После унизительного фиаско Робеспьера 28 августа, естественно, он имел психологическое основание замолчать, замкнуться в позе обиженного. Вот здесь как раз и проявилась впервые сила его характера, способность вступать в политический бой даже при самых неблагоприятных условиях. Он, как никто другой, глубоко осознал, что борьба против вето — основной, жизненный вопрос для развития революции. Поэтому он выступает против вето 29 августа, 7 сентября. Позиции сторонников абсолютного вето слабеют. Но предлагается опасный компромисс — предоставить королю приостанавливающее или суспенсивное вето, что, по мнению Робеспьера, было бы лишь замаскированной формой предательства революции. Он готовит большую речь, в которой хочет разоблачить всю опасную механику приостанавливающего вето и обосновать путь действия и продолжения революции. Он знает, что не встретит поддержки, хотя 10 сентября правые потерпели поражение. Собрание отвергло проект создания двух палат по примеру Англии и согласилось учредить единую палату. Однако создавалось впечатление, что на эту уступку пошли лишь для того, чтобы взять реванш в вопросе о вето. Об абсолютном вето уже не заикался сам Мирабо, хотя в душе он стремился именно к нему. Приходилось считаться с опасным движением в Париже против вето. Надеялись успокоить возбужденные умы с помощью приостанавливающего вето, изображая его как победу сторонников народного суверенитета. Особенно встревожила Робеспьера позиция близкого к нему Петиона, который считал, что опасность приостанавливающего вето в случае конфликта между королем и Собранием можно преодолеть путем обращения к народу, к избирателям. С трибуны Петион говорил, что решение спора народом будет не только «простым и легким делом», но и поможет политическому просвещению народа. Идея референдума казалась ему смелым, очень демократическим выходом, хотя на деле это было лишь маскировкой согласия предоставить королю право вето, хотя и приостанавливающего. Предложение обрекало революцию на страшный риск.
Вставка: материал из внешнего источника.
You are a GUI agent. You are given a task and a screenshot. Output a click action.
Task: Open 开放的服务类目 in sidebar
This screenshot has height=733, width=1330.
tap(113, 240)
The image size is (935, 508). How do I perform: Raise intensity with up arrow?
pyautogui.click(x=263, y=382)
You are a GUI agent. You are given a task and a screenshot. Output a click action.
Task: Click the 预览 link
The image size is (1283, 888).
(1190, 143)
Практически только Робеспьер понимал это. Поскольку не только правые, но также триумвират, а теперь и левые в лице Петиона сошлись на общей идее, Робеспьер заранее явно изолирован. С тем большей энергией и напряжением он готовит свою первую большую, фактически программную речь и 11 сентября записывается в очередь выступающих. Но в списке уже около сотни ораторов, и Собрание решает прекратить прения и приступить к голосованию. 679 голосов подано за приостанавливающее вето, 325 — против. Максимилиан, однако, не впадает в отчаяние. Дело настолько серьезно, что он любой ценой должен выполнить свой долг. За свой счет он публикует речь отдельной брошюрой. Трудно сказать, какое это имело практическое значение; в то время различные брошюры появлялись ежедневно в огромном количестве. Во всяком случае, она оказалась ценнейшим документом политической эволюции Робеспьера и уже по одной этой причине вошла в историю.
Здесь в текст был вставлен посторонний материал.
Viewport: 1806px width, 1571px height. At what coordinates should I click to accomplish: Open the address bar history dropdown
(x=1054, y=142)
Сам Робеспьер придавал особое значение выступлению о вето. Об этом свидетельствует не только то, что он специально опубликовал его, но главным образом и содержание речи, похожее на некое исповедание веры. В ней также сильно сказывается методический,
Робеспьер начинает прямо с изложения главного постулата политической философии Руссо. Подобно тому, как человек по своей естественной природе обладает правом распоряжаться собой, нация также выражает общую волю, которая не может быть ограничена никем и ничем. Вето — любое, абсолютное или приостанавливающее — является отрицанием общей воли, суверенитета нации, реваншем абсолютизма и торжеством принципа, что «нация есть ничто». Робеспьер приходит к выводу: вето «политическое и моральное чудовище», упразднение нового порядка, провозглашенного Декларацией прав, фактическая отмена революции. Он также разоблачает софизмы роялистов в защиту права вето, вроде того, что будто бы Собрание может заблуждаться, а король якобы нет. В действительности дело обстоит как раз наоборот. Он опровергнет без труда и ссылки на опыт Англии. Робеспьер формулирует «первейшие принципы государственного права», вытекающие из идеи народного суверенитета.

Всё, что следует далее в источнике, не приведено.